A cette époque, le tatouage c’était une aiguille, du noir de charbon ou un peu d’encre pour les plus chanceux, et de l’eau de vie pour désinfecter. Quant à la précision, tout reposait sur la main tremblotante du camarade … mais peu importe, ce qui était important pour ces voyous à l’époque, c’était plutôt la signification.

Tatouage nos deux coeurs sont unis pour la vie

En termes de nouveaux motifs chez les gangsters on retrouve alors des coeurs percés, des poignards, des fleurs, des serpents, des tigres, des chiens, ou encore des pigeons messagers. Des nouveaux motifs qui viennent s’ajouter aux anciens, qui étaient souvent des dessins obscènes, ou des phrases provocatrices contre la société, les politiques, et l’autorité : « mort aux vaches » ; « né sous une mauvaise étoile » …

À cette époque les gangsters éprouvaient aussi beaucoup d’intérêt pour les points, car selon leur disposition il signifient justement une appartenance à un groupe, on avait entre autre :

– Les 5 points en croix sur la main gauche pour signifier « enfermé entre 4 murs » pour ceux qui étaient passés par la case prison.

Tatouages en point signification gangster

– Le point sur la joue gauche ou sous l’oeil gauche, appelé « lentille » à l’époque, pour s’identifier comme voyou.

– Le point sous l’deuil droit, dit « le point de Fraye », pour s’identifier entre homosexuels.

Tatouage point sous l'oeil

Il y avait aussi le tatouage des proxénètes, un métier très répandu dans le Paris de cette époque : une tête de femme dans une feuille de trèfle, car le trèfle en argot signifie l’argent, et que ces femmes sont là pour lui en rapporter. Par ailleurs à l’époque on appelait le proxénète le « souteneur », et les femmes les « marmites » – Le souteneur et ses marmites.

On trouvait aussi un grand intérêt pour les serpents, et encore aujourd’hui. Sa symbolique varie selon sa position, si il a la tête vers le haut il symbolise le chagrin d’amour, et le désir de vengeance par rapport à ça, et si il a la tête vers le bas, c’est que ce chagrin a déjà été vengé, et qu’on décourage qui que ce soit de s’en prendre à ceux qu’on aime.

En plus d’être un signe de reconnaissance entre les gangsters, les tatouages étaient donc un journal de bord, c’était à l’époque l’autobiographie de ceux qui ne savaient pas écrire.
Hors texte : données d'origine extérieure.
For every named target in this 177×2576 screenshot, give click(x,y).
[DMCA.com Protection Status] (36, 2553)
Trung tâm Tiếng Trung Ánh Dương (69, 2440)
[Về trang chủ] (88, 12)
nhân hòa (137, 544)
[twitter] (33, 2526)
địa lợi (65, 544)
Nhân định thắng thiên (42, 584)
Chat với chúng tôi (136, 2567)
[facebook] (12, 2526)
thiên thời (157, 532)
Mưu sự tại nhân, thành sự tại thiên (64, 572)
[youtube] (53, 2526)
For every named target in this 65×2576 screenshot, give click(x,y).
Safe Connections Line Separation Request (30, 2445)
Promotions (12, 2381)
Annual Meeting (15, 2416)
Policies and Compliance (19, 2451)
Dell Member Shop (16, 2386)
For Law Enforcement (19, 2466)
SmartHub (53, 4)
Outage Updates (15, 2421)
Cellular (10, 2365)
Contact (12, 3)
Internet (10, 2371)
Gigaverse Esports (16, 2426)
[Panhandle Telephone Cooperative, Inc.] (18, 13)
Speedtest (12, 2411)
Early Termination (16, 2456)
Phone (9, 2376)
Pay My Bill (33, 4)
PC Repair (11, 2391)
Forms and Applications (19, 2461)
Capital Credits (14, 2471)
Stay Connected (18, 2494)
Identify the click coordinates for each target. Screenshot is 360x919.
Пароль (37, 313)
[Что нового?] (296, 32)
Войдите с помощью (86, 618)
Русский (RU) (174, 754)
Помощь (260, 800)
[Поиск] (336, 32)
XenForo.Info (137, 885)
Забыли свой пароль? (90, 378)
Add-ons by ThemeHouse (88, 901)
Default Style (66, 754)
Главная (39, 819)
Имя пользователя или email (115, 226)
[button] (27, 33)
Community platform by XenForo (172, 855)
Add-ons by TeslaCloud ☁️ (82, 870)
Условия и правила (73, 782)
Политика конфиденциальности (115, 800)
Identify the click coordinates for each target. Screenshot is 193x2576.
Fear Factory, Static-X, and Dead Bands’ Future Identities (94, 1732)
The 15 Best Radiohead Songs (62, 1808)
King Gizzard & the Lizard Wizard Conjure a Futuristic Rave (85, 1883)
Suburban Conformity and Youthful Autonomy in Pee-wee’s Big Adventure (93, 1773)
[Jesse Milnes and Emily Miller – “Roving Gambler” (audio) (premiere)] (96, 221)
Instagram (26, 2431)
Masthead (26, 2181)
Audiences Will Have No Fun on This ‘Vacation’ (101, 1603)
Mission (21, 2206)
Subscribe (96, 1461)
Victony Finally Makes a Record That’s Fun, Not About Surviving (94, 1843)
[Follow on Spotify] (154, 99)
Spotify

Et petit à petit ils se sont démocratisés, et ont gagné en popularité pour leur coté esthétique. De nos jours, la signification n’est plus obligatoire même si c’est vrai qu’elle est censée être l’élément déclencheur du tatouage. C’est toujours mieux si il y en a une, mais autrement ce n’est pas bien grave, tant qu’il est beau et qu’il te plaît, c’est ça l’important.